▶ TASK GOAL: Word-for-word transcription is needed for all of the entries.

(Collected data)
——————

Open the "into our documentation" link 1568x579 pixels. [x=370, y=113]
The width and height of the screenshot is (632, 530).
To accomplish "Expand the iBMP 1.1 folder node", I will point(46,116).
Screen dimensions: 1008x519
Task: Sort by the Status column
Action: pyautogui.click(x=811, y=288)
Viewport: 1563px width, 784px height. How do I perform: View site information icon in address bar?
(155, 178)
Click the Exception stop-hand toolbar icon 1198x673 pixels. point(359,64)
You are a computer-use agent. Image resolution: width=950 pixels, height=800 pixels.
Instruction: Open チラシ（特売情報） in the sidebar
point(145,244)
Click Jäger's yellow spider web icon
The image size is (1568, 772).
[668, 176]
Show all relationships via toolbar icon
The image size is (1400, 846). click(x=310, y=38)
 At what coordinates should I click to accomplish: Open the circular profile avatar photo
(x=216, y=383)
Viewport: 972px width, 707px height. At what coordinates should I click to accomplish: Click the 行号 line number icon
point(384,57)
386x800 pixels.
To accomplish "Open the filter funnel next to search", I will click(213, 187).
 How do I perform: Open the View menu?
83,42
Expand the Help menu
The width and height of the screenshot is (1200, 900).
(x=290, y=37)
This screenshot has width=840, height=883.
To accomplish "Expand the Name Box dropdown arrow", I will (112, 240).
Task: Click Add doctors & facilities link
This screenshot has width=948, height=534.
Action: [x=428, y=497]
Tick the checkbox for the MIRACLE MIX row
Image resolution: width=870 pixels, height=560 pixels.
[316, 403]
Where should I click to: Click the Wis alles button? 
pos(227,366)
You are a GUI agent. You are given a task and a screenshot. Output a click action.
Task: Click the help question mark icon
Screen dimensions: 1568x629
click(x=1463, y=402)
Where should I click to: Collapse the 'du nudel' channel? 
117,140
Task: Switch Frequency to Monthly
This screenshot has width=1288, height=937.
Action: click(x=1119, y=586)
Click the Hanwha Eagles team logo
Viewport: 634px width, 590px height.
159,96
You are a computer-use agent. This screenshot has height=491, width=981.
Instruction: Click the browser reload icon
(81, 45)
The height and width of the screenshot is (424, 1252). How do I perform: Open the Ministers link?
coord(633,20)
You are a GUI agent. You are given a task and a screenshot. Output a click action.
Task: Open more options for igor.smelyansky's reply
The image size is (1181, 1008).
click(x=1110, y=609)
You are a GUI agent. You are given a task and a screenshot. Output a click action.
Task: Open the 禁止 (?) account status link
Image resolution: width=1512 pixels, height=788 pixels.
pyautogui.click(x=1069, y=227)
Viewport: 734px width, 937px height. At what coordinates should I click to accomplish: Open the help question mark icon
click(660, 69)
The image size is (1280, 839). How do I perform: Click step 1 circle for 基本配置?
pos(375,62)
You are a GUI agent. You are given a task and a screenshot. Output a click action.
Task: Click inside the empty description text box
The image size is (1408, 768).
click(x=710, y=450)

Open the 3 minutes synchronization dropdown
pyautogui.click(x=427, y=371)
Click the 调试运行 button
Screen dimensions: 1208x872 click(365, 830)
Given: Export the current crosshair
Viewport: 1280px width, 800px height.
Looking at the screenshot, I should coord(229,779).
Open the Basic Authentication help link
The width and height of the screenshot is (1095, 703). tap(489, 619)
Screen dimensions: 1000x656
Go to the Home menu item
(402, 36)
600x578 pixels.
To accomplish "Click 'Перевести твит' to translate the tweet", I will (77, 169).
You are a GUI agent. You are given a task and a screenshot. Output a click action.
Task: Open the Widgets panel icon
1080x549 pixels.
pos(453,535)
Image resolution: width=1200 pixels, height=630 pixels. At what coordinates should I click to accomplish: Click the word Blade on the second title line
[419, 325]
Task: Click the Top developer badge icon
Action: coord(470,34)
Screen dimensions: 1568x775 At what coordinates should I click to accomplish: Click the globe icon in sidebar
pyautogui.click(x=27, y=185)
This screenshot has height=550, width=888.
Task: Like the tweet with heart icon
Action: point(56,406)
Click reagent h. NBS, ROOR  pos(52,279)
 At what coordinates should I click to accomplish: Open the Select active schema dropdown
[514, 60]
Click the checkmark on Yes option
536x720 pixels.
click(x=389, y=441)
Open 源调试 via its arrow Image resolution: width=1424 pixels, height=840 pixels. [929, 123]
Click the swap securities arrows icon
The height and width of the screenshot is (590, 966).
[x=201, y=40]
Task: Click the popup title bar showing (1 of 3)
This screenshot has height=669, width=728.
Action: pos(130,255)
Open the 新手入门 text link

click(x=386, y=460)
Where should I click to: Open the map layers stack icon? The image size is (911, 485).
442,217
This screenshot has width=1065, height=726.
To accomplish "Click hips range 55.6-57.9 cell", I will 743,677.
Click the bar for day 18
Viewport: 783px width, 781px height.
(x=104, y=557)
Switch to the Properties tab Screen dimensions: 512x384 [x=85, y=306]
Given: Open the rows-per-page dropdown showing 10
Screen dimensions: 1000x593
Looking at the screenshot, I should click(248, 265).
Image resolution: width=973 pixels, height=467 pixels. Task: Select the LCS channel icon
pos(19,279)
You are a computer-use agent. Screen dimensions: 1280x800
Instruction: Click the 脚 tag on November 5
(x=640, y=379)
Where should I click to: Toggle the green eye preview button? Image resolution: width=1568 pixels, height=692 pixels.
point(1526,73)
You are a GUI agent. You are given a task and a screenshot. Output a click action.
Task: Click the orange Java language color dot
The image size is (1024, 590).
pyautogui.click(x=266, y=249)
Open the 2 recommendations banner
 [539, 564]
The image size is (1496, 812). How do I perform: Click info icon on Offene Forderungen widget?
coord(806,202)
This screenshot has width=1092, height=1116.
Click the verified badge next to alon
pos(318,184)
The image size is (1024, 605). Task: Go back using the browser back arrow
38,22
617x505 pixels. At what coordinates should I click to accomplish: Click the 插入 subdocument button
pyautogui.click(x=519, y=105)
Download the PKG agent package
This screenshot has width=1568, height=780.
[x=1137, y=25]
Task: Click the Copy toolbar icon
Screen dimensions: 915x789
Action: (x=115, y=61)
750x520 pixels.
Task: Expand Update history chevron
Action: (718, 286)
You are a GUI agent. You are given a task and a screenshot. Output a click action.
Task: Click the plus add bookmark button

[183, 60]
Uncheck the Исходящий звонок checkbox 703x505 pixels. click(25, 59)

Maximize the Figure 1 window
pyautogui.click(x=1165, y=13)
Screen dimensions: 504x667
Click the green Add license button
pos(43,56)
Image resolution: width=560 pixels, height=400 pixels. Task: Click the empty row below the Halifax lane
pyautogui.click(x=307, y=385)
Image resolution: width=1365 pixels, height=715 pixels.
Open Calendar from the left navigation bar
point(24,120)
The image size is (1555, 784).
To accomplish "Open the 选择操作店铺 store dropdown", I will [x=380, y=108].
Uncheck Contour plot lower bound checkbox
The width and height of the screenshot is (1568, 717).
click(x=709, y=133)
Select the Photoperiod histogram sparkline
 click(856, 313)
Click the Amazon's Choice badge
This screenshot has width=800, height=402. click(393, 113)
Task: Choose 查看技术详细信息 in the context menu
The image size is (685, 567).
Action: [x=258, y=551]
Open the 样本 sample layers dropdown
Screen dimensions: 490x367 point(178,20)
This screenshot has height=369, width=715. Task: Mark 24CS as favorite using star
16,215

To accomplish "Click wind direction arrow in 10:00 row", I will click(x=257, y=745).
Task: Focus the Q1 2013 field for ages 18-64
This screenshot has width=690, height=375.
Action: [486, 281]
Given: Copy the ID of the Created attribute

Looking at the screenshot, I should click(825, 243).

——————

▶ RESPONSE TO THE TASK:
Open the "into our documentation" link 1568x579 pixels. [x=370, y=113]
The width and height of the screenshot is (632, 530).
To accomplish "Expand the iBMP 1.1 folder node", I will point(46,116).
Screen dimensions: 1008x519
Task: Sort by the Status column
Action: pyautogui.click(x=811, y=288)
Viewport: 1563px width, 784px height. How do I perform: View site information icon in address bar?
(155, 178)
Click the Exception stop-hand toolbar icon 1198x673 pixels. point(359,64)
You are a computer-use agent. Image resolution: width=950 pixels, height=800 pixels.
Instruction: Open チラシ（特売情報） in the sidebar
point(145,244)
Click Jäger's yellow spider web icon
The image size is (1568, 772).
[668, 176]
Show all relationships via toolbar icon
The image size is (1400, 846). click(x=310, y=38)
 At what coordinates should I click to accomplish: Open the circular profile avatar photo
(x=216, y=383)
Viewport: 972px width, 707px height. At what coordinates should I click to accomplish: Click the 行号 line number icon
point(384,57)
386x800 pixels.
To accomplish "Open the filter funnel next to search", I will click(213, 187).
 How do I perform: Open the View menu?
83,42
Expand the Help menu
The width and height of the screenshot is (1200, 900).
(x=290, y=37)
This screenshot has width=840, height=883.
To accomplish "Expand the Name Box dropdown arrow", I will (112, 240).
Task: Click Add doctors & facilities link
This screenshot has width=948, height=534.
Action: [x=428, y=497]
Tick the checkbox for the MIRACLE MIX row
Image resolution: width=870 pixels, height=560 pixels.
[316, 403]
Where should I click to: Click the Wis alles button? 
pos(227,366)
You are a GUI agent. You are given a task and a screenshot. Output a click action.
Task: Click the help question mark icon
Screen dimensions: 1568x629
click(x=1463, y=402)
Where should I click to: Collapse the 'du nudel' channel? 
117,140
Task: Switch Frequency to Monthly
This screenshot has width=1288, height=937.
Action: click(x=1119, y=586)
Click the Hanwha Eagles team logo
Viewport: 634px width, 590px height.
159,96
You are a computer-use agent. This screenshot has height=491, width=981.
Instruction: Click the browser reload icon
(81, 45)
The height and width of the screenshot is (424, 1252). How do I perform: Open the Ministers link?
coord(633,20)
You are a GUI agent. You are given a task and a screenshot. Output a click action.
Task: Open more options for igor.smelyansky's reply
The image size is (1181, 1008).
click(x=1110, y=609)
You are a GUI agent. You are given a task and a screenshot. Output a click action.
Task: Open the 禁止 (?) account status link
Image resolution: width=1512 pixels, height=788 pixels.
pyautogui.click(x=1069, y=227)
Viewport: 734px width, 937px height. At what coordinates should I click to accomplish: Open the help question mark icon
click(660, 69)
The image size is (1280, 839). How do I perform: Click step 1 circle for 基本配置?
pos(375,62)
You are a GUI agent. You are given a task and a screenshot. Output a click action.
Task: Click inside the empty description text box
The image size is (1408, 768).
click(x=710, y=450)

Open the 3 minutes synchronization dropdown
pyautogui.click(x=427, y=371)
Click the 调试运行 button
Screen dimensions: 1208x872 click(365, 830)
Given: Export the current crosshair
Viewport: 1280px width, 800px height.
Looking at the screenshot, I should coord(229,779).
Open the Basic Authentication help link
The width and height of the screenshot is (1095, 703). tap(489, 619)
Screen dimensions: 1000x656
Go to the Home menu item
(402, 36)
600x578 pixels.
To accomplish "Click 'Перевести твит' to translate the tweet", I will (77, 169).
You are a GUI agent. You are given a task and a screenshot. Output a click action.
Task: Open the Widgets panel icon
1080x549 pixels.
pos(453,535)
Image resolution: width=1200 pixels, height=630 pixels. At what coordinates should I click to accomplish: Click the word Blade on the second title line
[419, 325]
Task: Click the Top developer badge icon
Action: coord(470,34)
Screen dimensions: 1568x775 At what coordinates should I click to accomplish: Click the globe icon in sidebar
pyautogui.click(x=27, y=185)
This screenshot has height=550, width=888.
Task: Like the tweet with heart icon
Action: point(56,406)
Click reagent h. NBS, ROOR  pos(52,279)
 At what coordinates should I click to accomplish: Open the Select active schema dropdown
[514, 60]
Click the checkmark on Yes option
536x720 pixels.
click(x=389, y=441)
Open 源调试 via its arrow Image resolution: width=1424 pixels, height=840 pixels. [929, 123]
Click the swap securities arrows icon
The height and width of the screenshot is (590, 966).
[x=201, y=40]
Task: Click the popup title bar showing (1 of 3)
This screenshot has height=669, width=728.
Action: pos(130,255)
Open the 新手入门 text link

click(x=386, y=460)
Where should I click to: Open the map layers stack icon? The image size is (911, 485).
442,217
This screenshot has width=1065, height=726.
To accomplish "Click hips range 55.6-57.9 cell", I will 743,677.
Click the bar for day 18
Viewport: 783px width, 781px height.
(x=104, y=557)
Switch to the Properties tab Screen dimensions: 512x384 [x=85, y=306]
Given: Open the rows-per-page dropdown showing 10
Screen dimensions: 1000x593
Looking at the screenshot, I should click(248, 265).
Image resolution: width=973 pixels, height=467 pixels. Task: Select the LCS channel icon
pos(19,279)
You are a computer-use agent. Screen dimensions: 1280x800
Instruction: Click the 脚 tag on November 5
(x=640, y=379)
Where should I click to: Toggle the green eye preview button? Image resolution: width=1568 pixels, height=692 pixels.
point(1526,73)
You are a GUI agent. You are given a task and a screenshot. Output a click action.
Task: Click the orange Java language color dot
The image size is (1024, 590).
pyautogui.click(x=266, y=249)
Open the 2 recommendations banner
 [539, 564]
The image size is (1496, 812). How do I perform: Click info icon on Offene Forderungen widget?
coord(806,202)
This screenshot has width=1092, height=1116.
Click the verified badge next to alon
pos(318,184)
The image size is (1024, 605). Task: Go back using the browser back arrow
38,22
617x505 pixels. At what coordinates should I click to accomplish: Click the 插入 subdocument button
pyautogui.click(x=519, y=105)
Download the PKG agent package
This screenshot has width=1568, height=780.
[x=1137, y=25]
Task: Click the Copy toolbar icon
Screen dimensions: 915x789
Action: (x=115, y=61)
750x520 pixels.
Task: Expand Update history chevron
Action: (718, 286)
You are a GUI agent. You are given a task and a screenshot. Output a click action.
Task: Click the plus add bookmark button

[183, 60]
Uncheck the Исходящий звонок checkbox 703x505 pixels. click(25, 59)

Maximize the Figure 1 window
pyautogui.click(x=1165, y=13)
Screen dimensions: 504x667
Click the green Add license button
pos(43,56)
Image resolution: width=560 pixels, height=400 pixels. Task: Click the empty row below the Halifax lane
pyautogui.click(x=307, y=385)
Image resolution: width=1365 pixels, height=715 pixels.
Open Calendar from the left navigation bar
point(24,120)
The image size is (1555, 784).
To accomplish "Open the 选择操作店铺 store dropdown", I will [x=380, y=108].
Uncheck Contour plot lower bound checkbox
The width and height of the screenshot is (1568, 717).
click(x=709, y=133)
Select the Photoperiod histogram sparkline
 click(856, 313)
Click the Amazon's Choice badge
This screenshot has width=800, height=402. click(393, 113)
Task: Choose 查看技术详细信息 in the context menu
The image size is (685, 567).
Action: [x=258, y=551]
Open the 样本 sample layers dropdown
Screen dimensions: 490x367 point(178,20)
This screenshot has height=369, width=715. Task: Mark 24CS as favorite using star
16,215

To accomplish "Click wind direction arrow in 10:00 row", I will click(x=257, y=745).
Task: Focus the Q1 2013 field for ages 18-64
This screenshot has width=690, height=375.
Action: [486, 281]
Given: Copy the ID of the Created attribute

Looking at the screenshot, I should click(825, 243).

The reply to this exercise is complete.